Home values in most U.S. markets continued to decline in the first quarter of this year, falling 3.8% year-over-year and 1% quarter-over-quarter to $183,700, according to the latest Zillow Real Estate Market Report issued by Seattle-based Zillow.
The report found that negative equity across the country remained high, with 23.3% of single-family homes with mortgages underwater – up from 21.4% in the fourth quarter of 2009. Foreclosures reached a new peak in March, with more than one out of every 1,000 U.S. homes going into foreclosure during that month. Foreclosure re-sales also remained high in March, generating 22.2% of all U.S. home sales during that month.
However, the report found that several major metropolitan areas in California – the Los Angeles, San Diego, San Francisco, Santa Barbara and Ventura markets – have stabilized significantly in the past year, marking what could be the bottoming out of their respective housing crises.
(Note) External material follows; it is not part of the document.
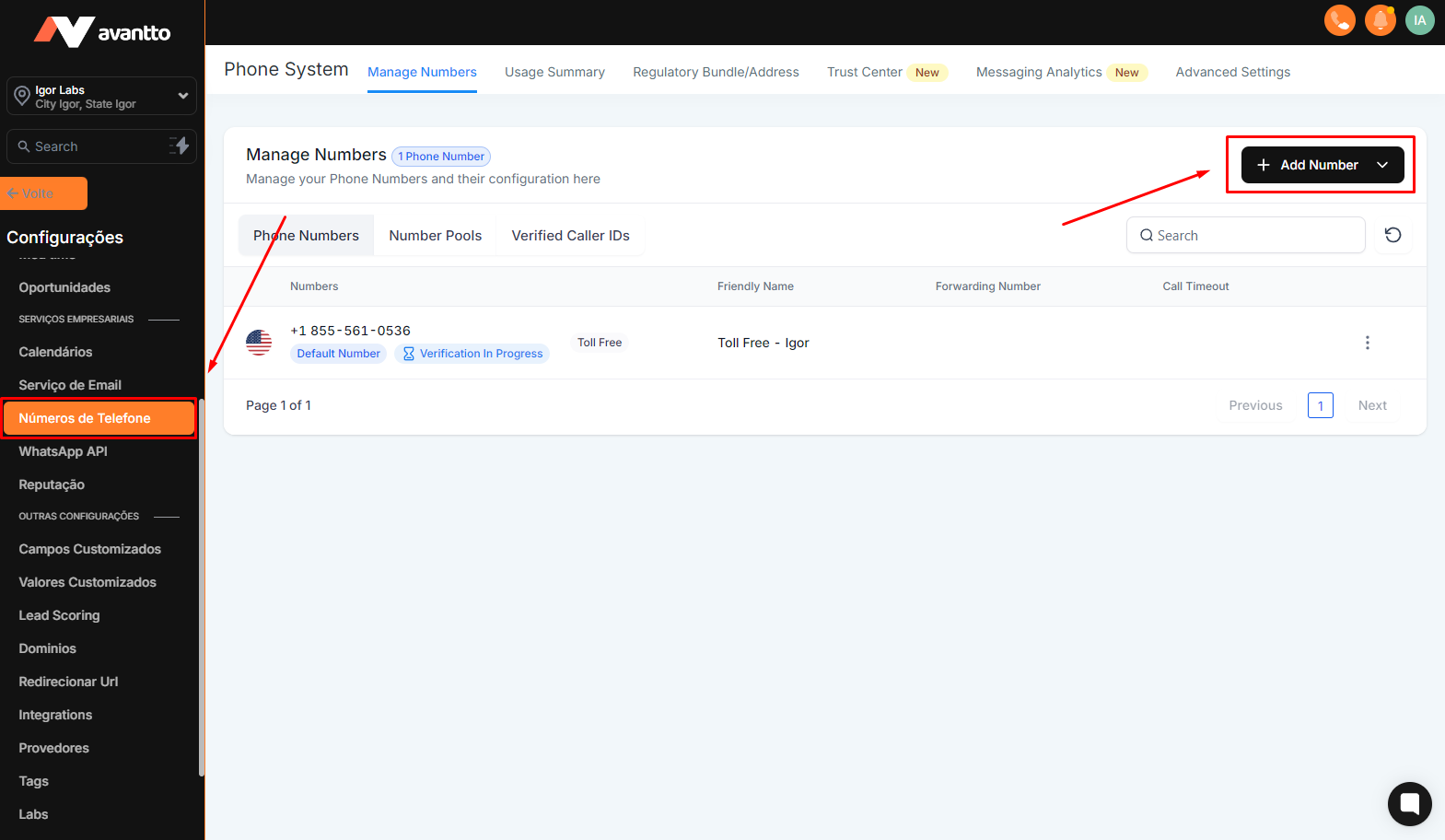Click the Volte back button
Home values in those markets rose at least the past 10 months, after values in all five markets reached a low point in April or May 2009, according to Zillow.
‘It's a very positive sign that several large markets have hit what appears to be a tentative bottom in home values,’ says Stan Humphries, Zillow's chief economist. ‘While this is no guarantee that home values there will not fall again, it is more likely than not that they will remain above their lowest point last year.’